Stonewall Dutch Defence

by Sanskruti

Is Stonewall a playable opening, if yes, then why.


Hi Sanskruti,

I assume you mean the Stonewall Defence (which is part of the Dutch Defence) which is played by Black versus first move 1.d4 from White.
Read more about the Dutch Defence at Wiki

If you mean the Stonewall Attack which is played by White then click here. Or read the reviews about the Stonewall Attack.

I recommend the system of the Modern Stonewall Dutch where Black places his dark-squared bishop on d6. See below.

dutch stonewall variation

The Stonewall Dutch is playable. You should know the basic ideas and where to put your bishops.

Dead queenside Bishop
The problem is you have a dead queenside bishop at c8. You have to solve this problem quickly or you lose. Get this bishop out quickly and place it at h5 and trade it off if you can. (Bd7, Be8, Bh5) Play first Bd7 and Be8 BEFORE you get out your queenside knight to d7 or you block out your bishop by the knight at d7.
Or play b6 and put the bishop to b7 (Bb7) and play c5 later on or this bishop stays dead and is blocked by your c-pawn at c6.

You can replay games with the Modern Stonewall Dutch to get an idea how the game is played with Black.

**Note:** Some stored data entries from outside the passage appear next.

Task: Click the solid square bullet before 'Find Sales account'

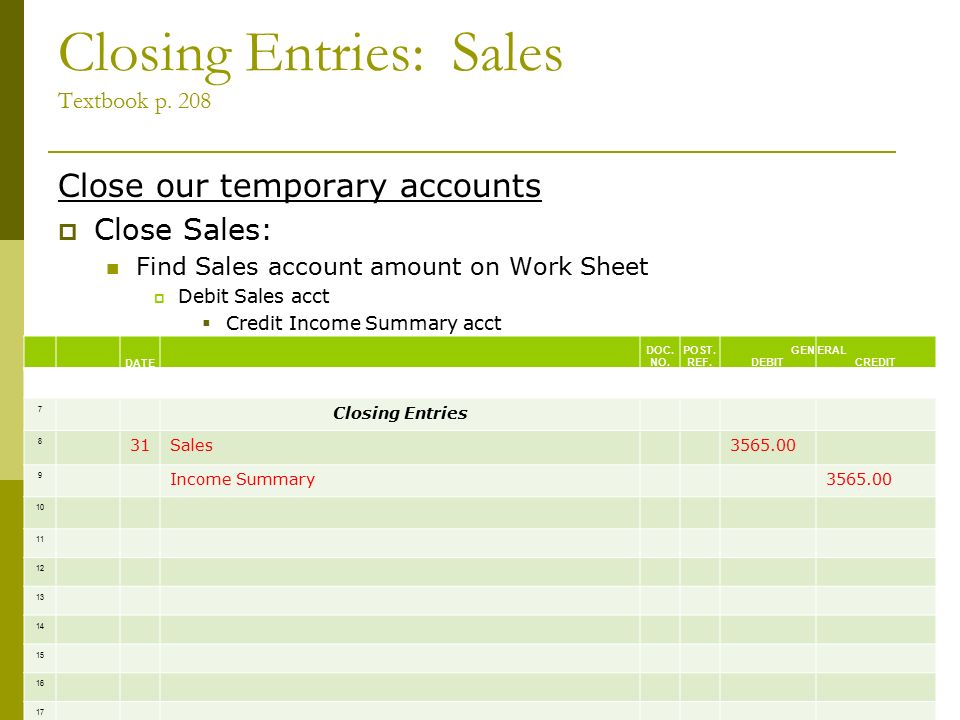Action: coord(113,269)
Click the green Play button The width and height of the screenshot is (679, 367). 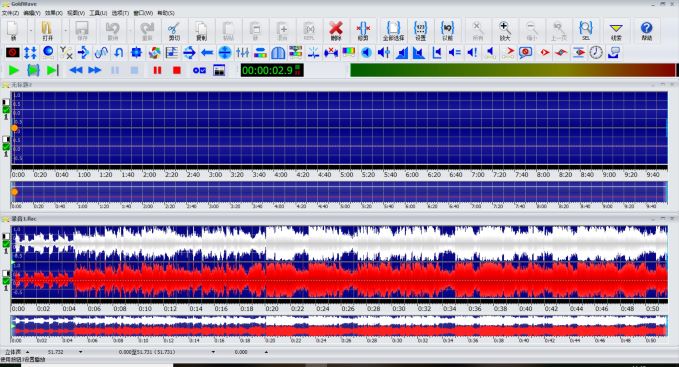click(x=13, y=70)
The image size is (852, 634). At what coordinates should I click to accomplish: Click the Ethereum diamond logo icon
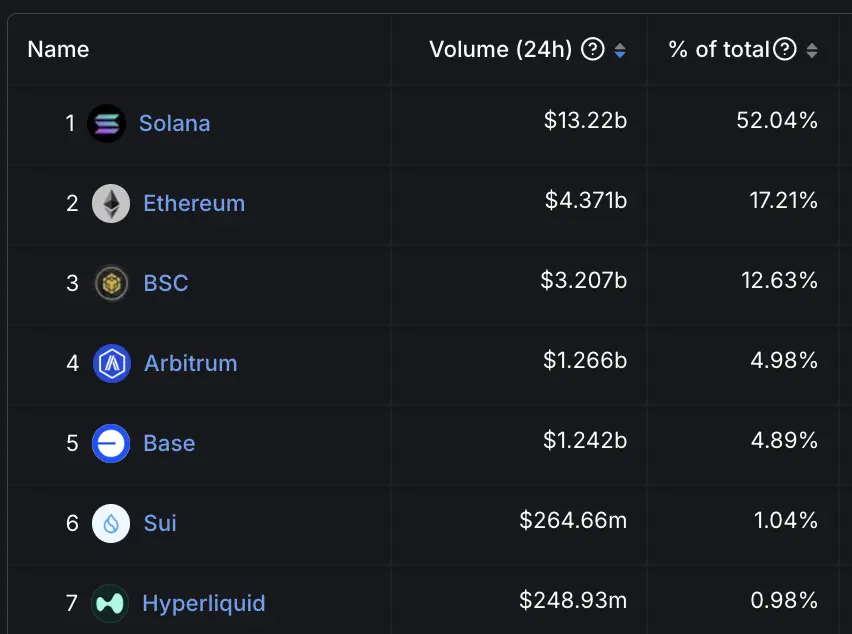(111, 203)
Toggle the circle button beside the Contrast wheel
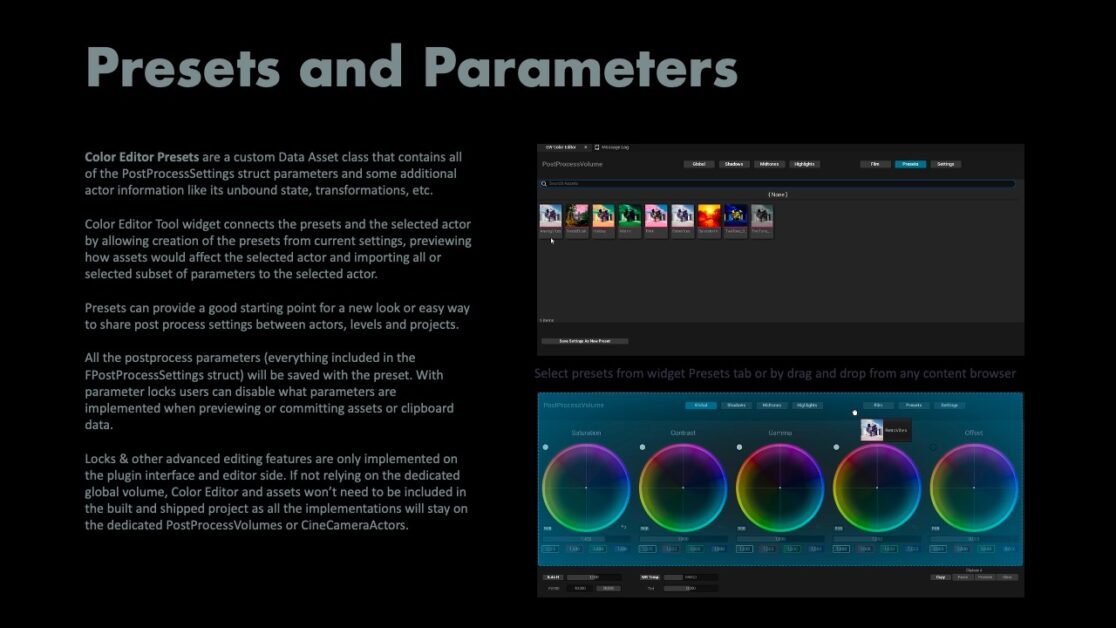 642,447
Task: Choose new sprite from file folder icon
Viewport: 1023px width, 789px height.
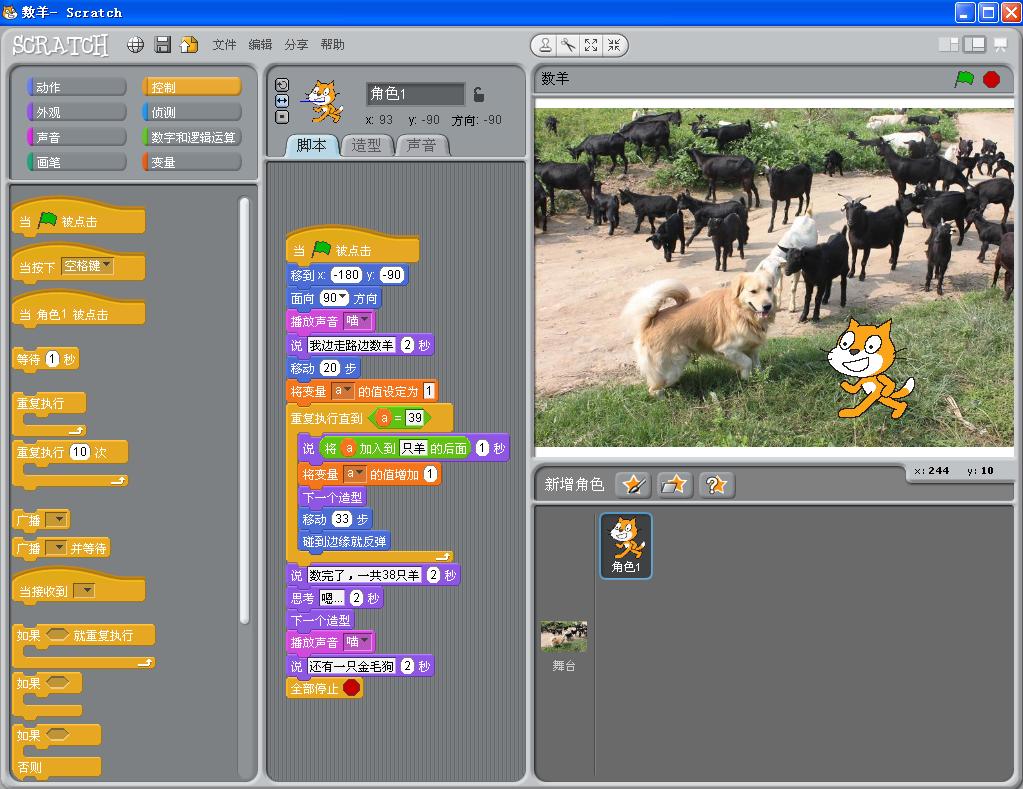Action: (675, 485)
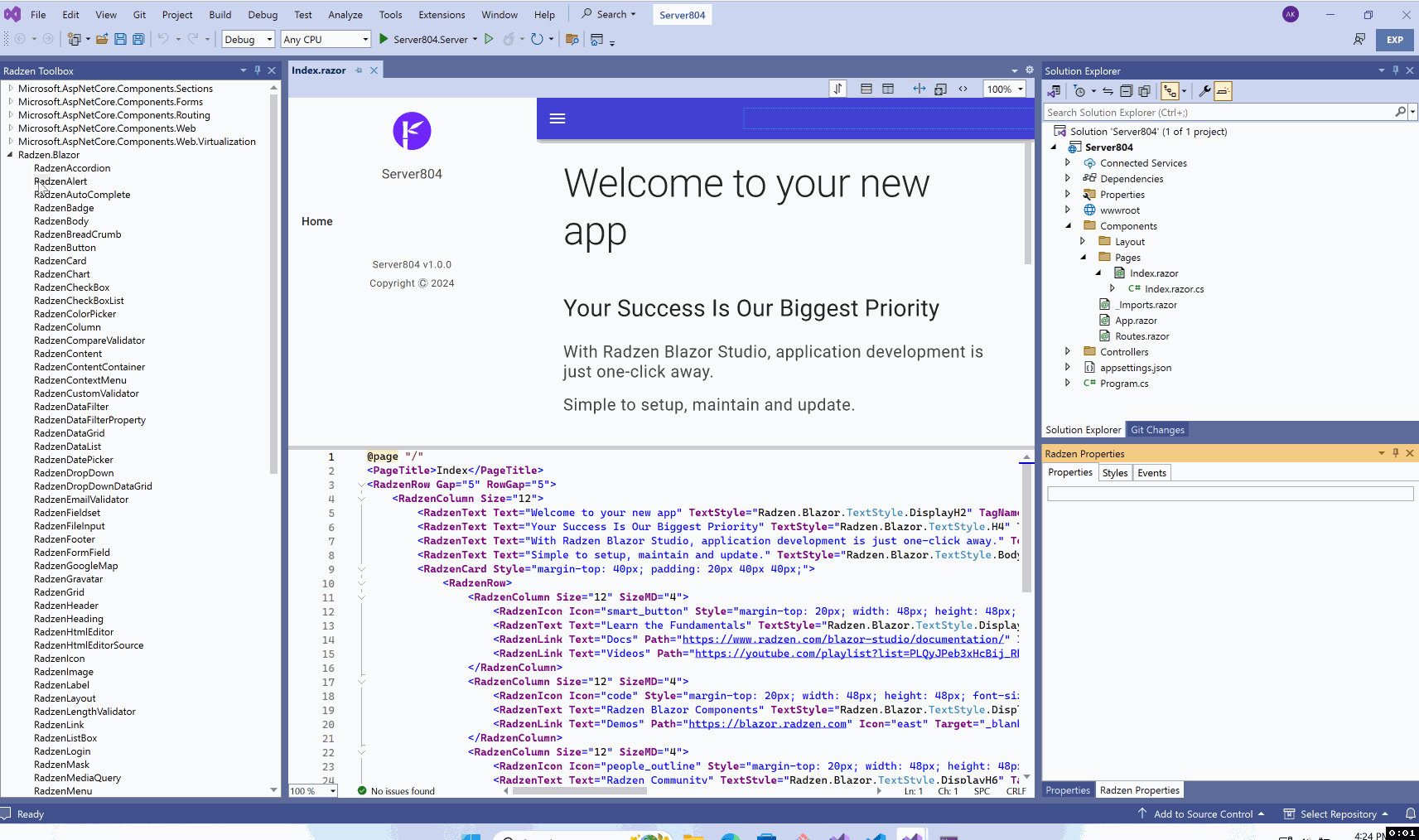This screenshot has width=1419, height=840.
Task: Click Add to Source Control in status bar
Action: click(x=1202, y=814)
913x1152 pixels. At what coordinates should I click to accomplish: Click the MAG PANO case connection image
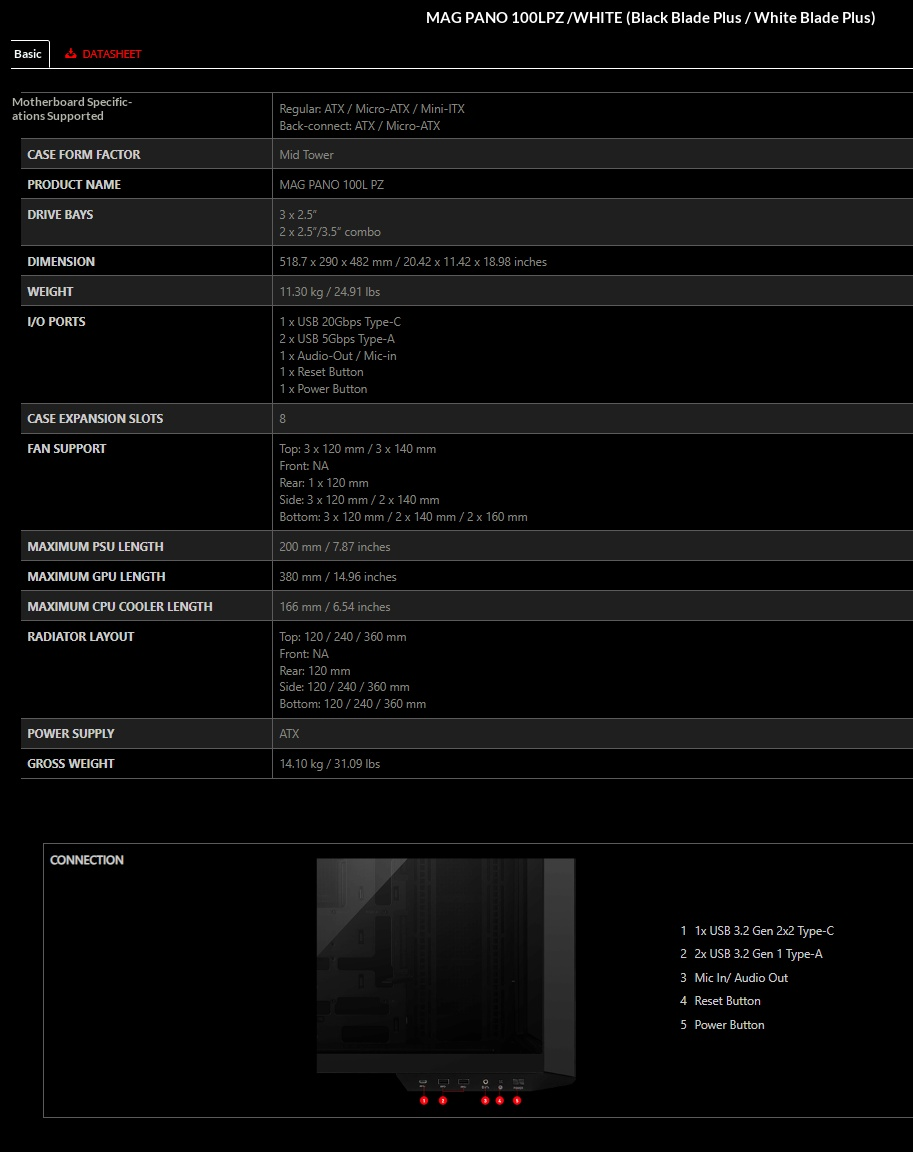coord(446,975)
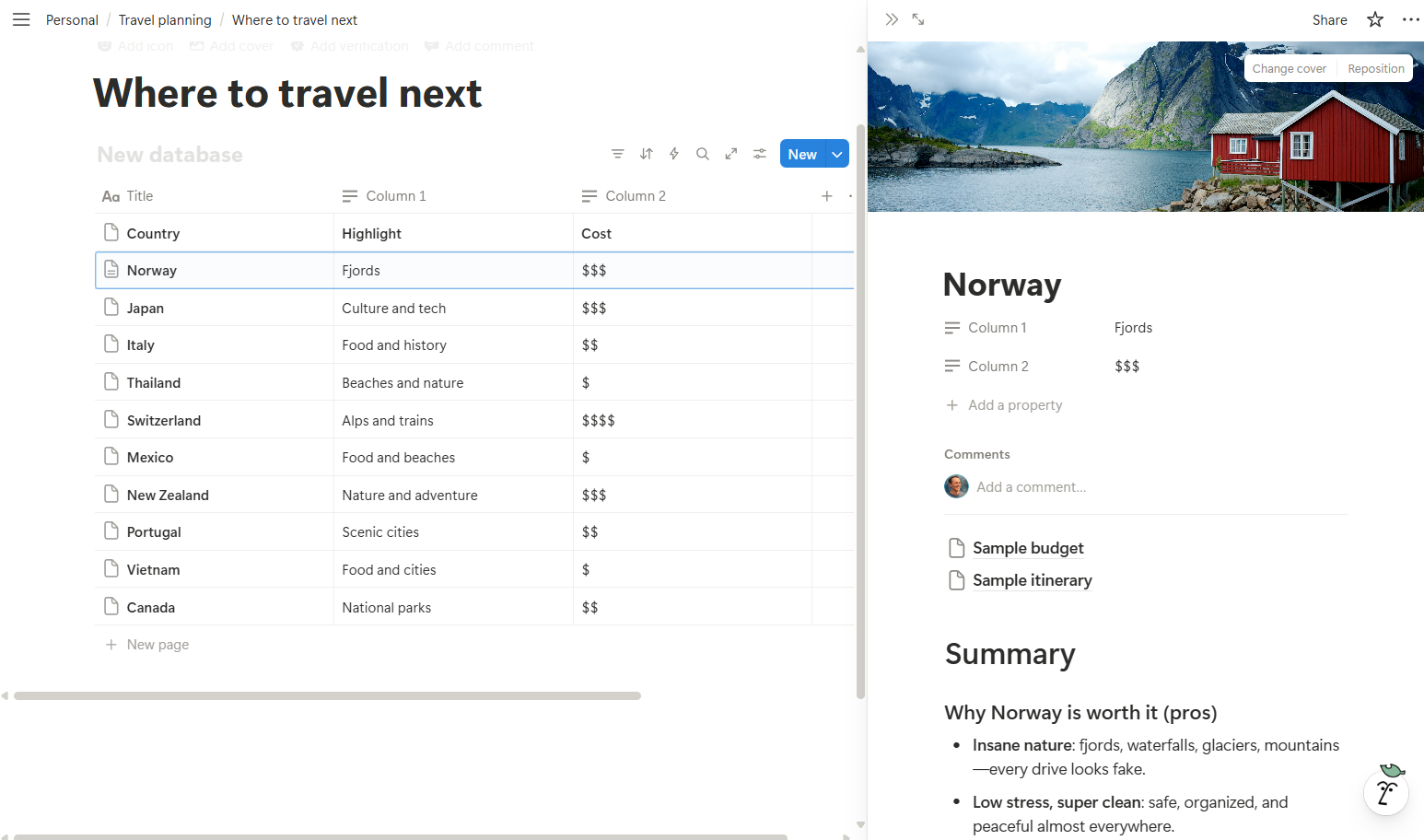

I have played this variation myself many times as Black. I always tried to get out my queenside bishop to h5 early, playing Bd7, Be8 then Nd7, and then Bh5 to trade it off for a piece. But this procedure is not always possible. It depends how White plays.

What you should know
- Black has a static position as his pawns are blocked on white squares.
This reduces the power of Black's queenside bishop as it cannot jump over his own pawns.
This can be frustrating but you have to live with it or play another opening.

- Black must attack at the kingside or center if possible.

- White is pushing pawns at the queenside to open up lines and penetrates into the black queenside for example along the c-file.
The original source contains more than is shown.